- **Extracted entries**

------------------------

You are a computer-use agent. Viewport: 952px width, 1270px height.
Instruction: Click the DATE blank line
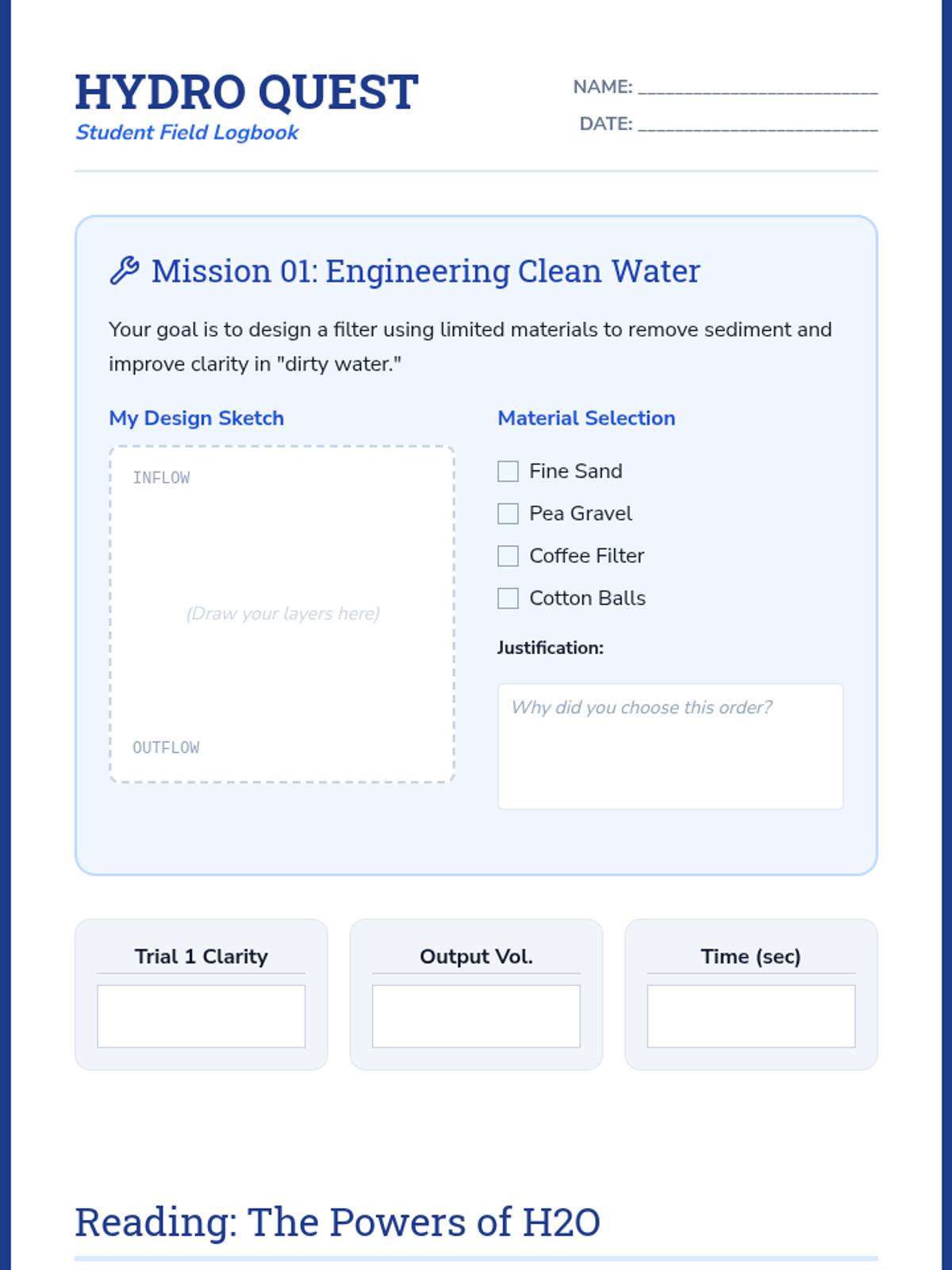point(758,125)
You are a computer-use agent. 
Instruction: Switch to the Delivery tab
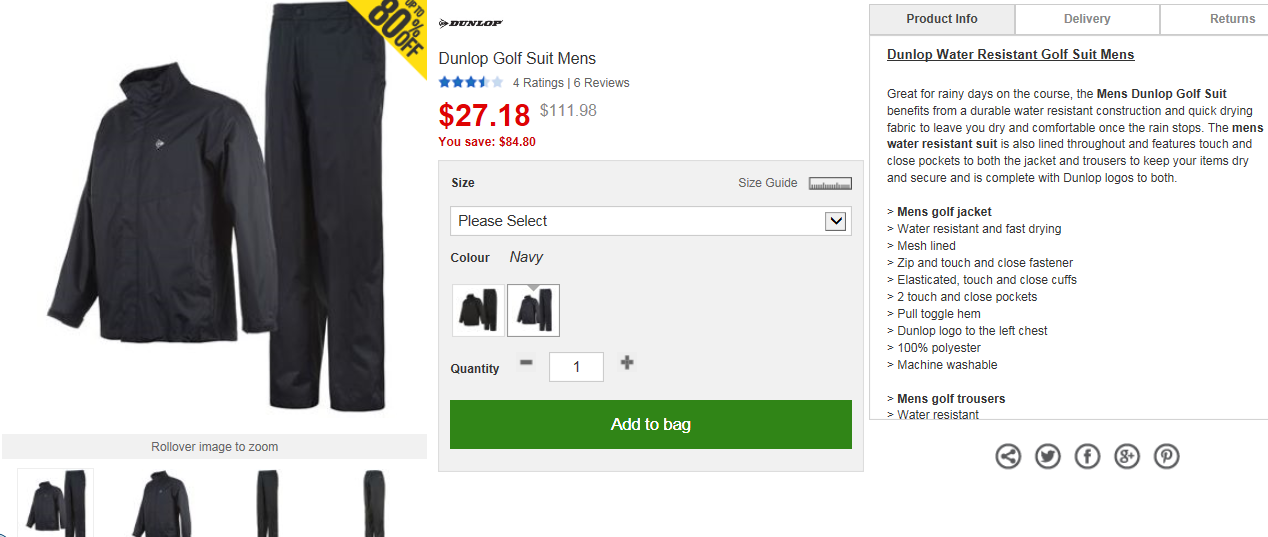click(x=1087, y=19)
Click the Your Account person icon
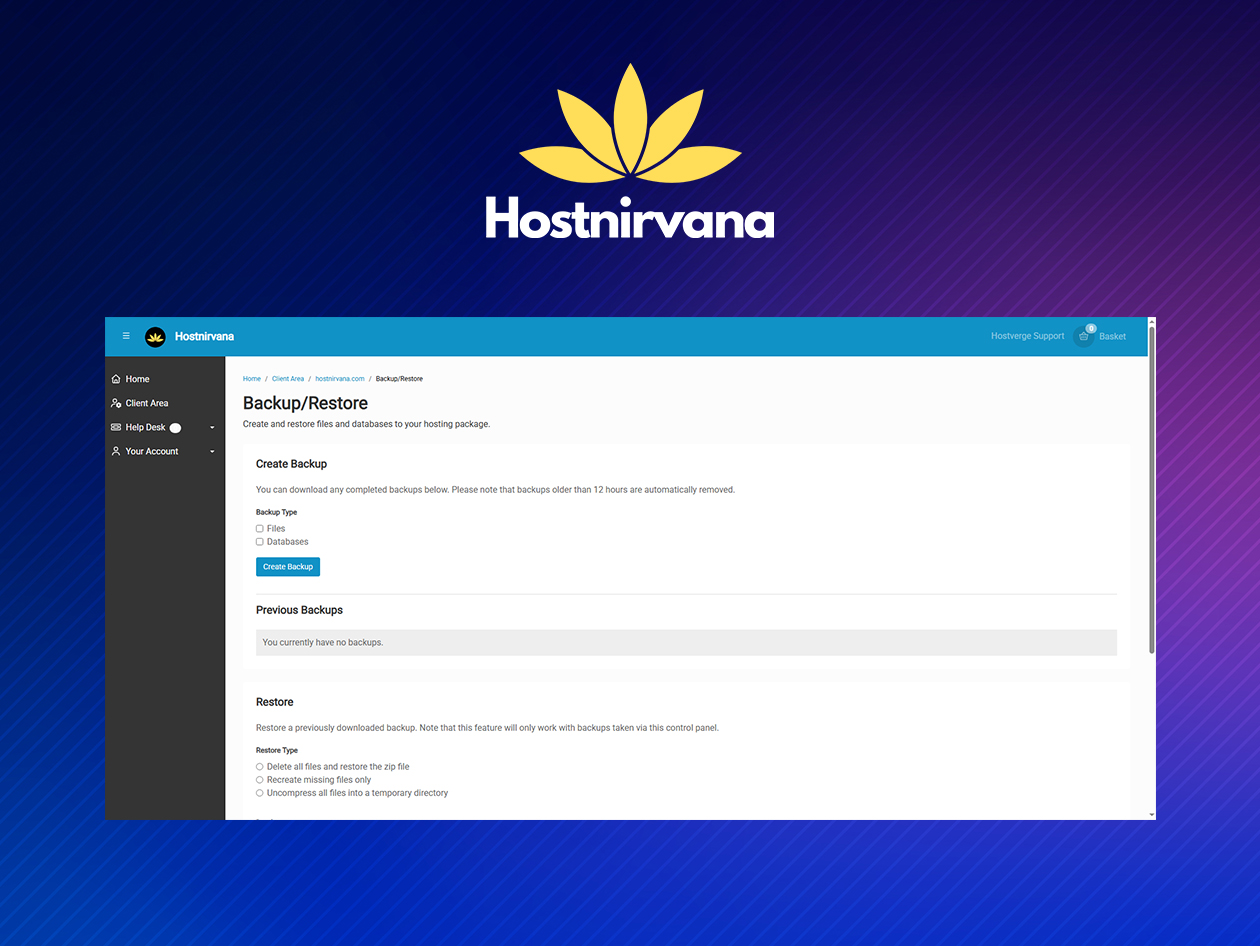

------------------------

- **Work to complete**
List each line of the records that holds the string "agent".

- **Solved exercise**
You are a computer-use agent. Viewport: 952px width, 1270px height.
You are a computer-use agent. 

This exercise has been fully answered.